על הגירת אברהם כ״טOn the Migration of Abraham 29
א׳
1[158] While some regard this rough and motley type as outcast, and keep it at a distance from themselves, having delight in the God-beloved kind only, others actually form ties of fellowship with it, holding that their own place in human life should be midway, set as a borderland between virtues human and Divine, and thus they aim at being in touch with both the real and the reputed virtues.
ב׳
2[159] To this school belongs the politician’s frame of mind, to which it is customary to give the name “Joseph.” When he is about to bury his father there go off with him “all the servants of Pharaoh and the elders of his house and all the elders of Egypt and all his whole household, Joseph and his brethren and all his father’s house” (Gen. 50:7 f.).
ג׳
3[160] Do you notice that this politician takes his position in the midst between the house of Pharaoh and his father’s house? that his object is to be equally in touch with the concerns of the body, which is Egypt, and those of the soul which are kept as in a treasury in his father’s house? For when he says “I belong to God” (Gen. 50:19) and other things of this kind, he is abiding by the customs of his father’s house.
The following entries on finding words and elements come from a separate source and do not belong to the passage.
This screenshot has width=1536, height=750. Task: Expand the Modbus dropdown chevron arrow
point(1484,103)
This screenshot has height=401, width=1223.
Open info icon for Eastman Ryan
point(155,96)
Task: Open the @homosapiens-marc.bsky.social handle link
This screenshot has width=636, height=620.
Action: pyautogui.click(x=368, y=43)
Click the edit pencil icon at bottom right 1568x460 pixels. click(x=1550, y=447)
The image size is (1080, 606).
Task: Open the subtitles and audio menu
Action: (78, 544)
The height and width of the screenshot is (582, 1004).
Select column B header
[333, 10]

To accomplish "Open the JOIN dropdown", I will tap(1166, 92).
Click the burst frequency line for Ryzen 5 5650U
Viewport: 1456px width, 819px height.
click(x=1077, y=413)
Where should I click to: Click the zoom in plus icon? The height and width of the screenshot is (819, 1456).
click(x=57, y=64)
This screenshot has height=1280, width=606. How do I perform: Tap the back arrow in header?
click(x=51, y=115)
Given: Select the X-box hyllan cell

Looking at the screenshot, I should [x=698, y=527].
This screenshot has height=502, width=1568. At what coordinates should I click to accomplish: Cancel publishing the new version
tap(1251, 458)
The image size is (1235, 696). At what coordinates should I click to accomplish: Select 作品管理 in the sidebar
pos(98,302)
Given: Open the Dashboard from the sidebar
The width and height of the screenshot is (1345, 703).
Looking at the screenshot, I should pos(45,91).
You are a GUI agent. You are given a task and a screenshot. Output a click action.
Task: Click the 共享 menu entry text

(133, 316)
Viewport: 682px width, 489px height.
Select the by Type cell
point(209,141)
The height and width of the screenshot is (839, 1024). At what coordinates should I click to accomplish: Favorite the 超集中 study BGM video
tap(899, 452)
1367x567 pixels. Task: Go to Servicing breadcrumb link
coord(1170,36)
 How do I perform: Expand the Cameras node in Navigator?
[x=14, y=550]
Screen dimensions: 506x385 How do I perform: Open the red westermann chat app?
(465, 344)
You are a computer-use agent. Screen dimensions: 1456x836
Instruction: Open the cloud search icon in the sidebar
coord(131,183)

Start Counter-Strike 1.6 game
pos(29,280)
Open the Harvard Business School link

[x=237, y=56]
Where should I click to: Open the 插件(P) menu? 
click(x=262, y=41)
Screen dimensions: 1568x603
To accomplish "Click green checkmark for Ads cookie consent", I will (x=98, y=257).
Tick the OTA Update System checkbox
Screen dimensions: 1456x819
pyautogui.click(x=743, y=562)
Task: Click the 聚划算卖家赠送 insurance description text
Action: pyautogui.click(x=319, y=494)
But when he mounts “the second chariot” of the mind that fancies itself a king, even Pharaoh (Gen. 41:43), he again sets up the idol of Egyptian vanity.
ד׳
4[161] Though indeed more wretched than he is the king who is thought to be more glorious, who rides in the principal chariot: for to win distinction in things that are without moral beauty is a most patent disgrace, just as to carry off the second prize in such things is a less weighty evil.
ה׳
5[162] Of his proneness to face both ways you may get an idea from the oaths which he is represented as taking, at one moment swearing “yea by the health of Pharaoh” (Gen. 42:16) and then on the contrary, “no, by the health of Pharaoh” (Gen. 42:15). The oath containing the negative is one that his father’s house would prescribe, being always a mortal foe to passion and wishing it dead; the other oath is one that Egypt might prescribe, for passion’s welfare is dear to it.
ו׳
6[163] It is for all these reasons that, though so great a number went up with Joseph, Moses does not call them a mixed multitude; for whereas in the view of the man whose vision is quite perfect and who is a lover of virtue, all that is not virtue and virtue’s doing seems to be mixed up and to be in confusion, in the eyes of the man who still cherishes low aims earth’s prizes are deemed to be in themselves worthy of love and worthy of honour.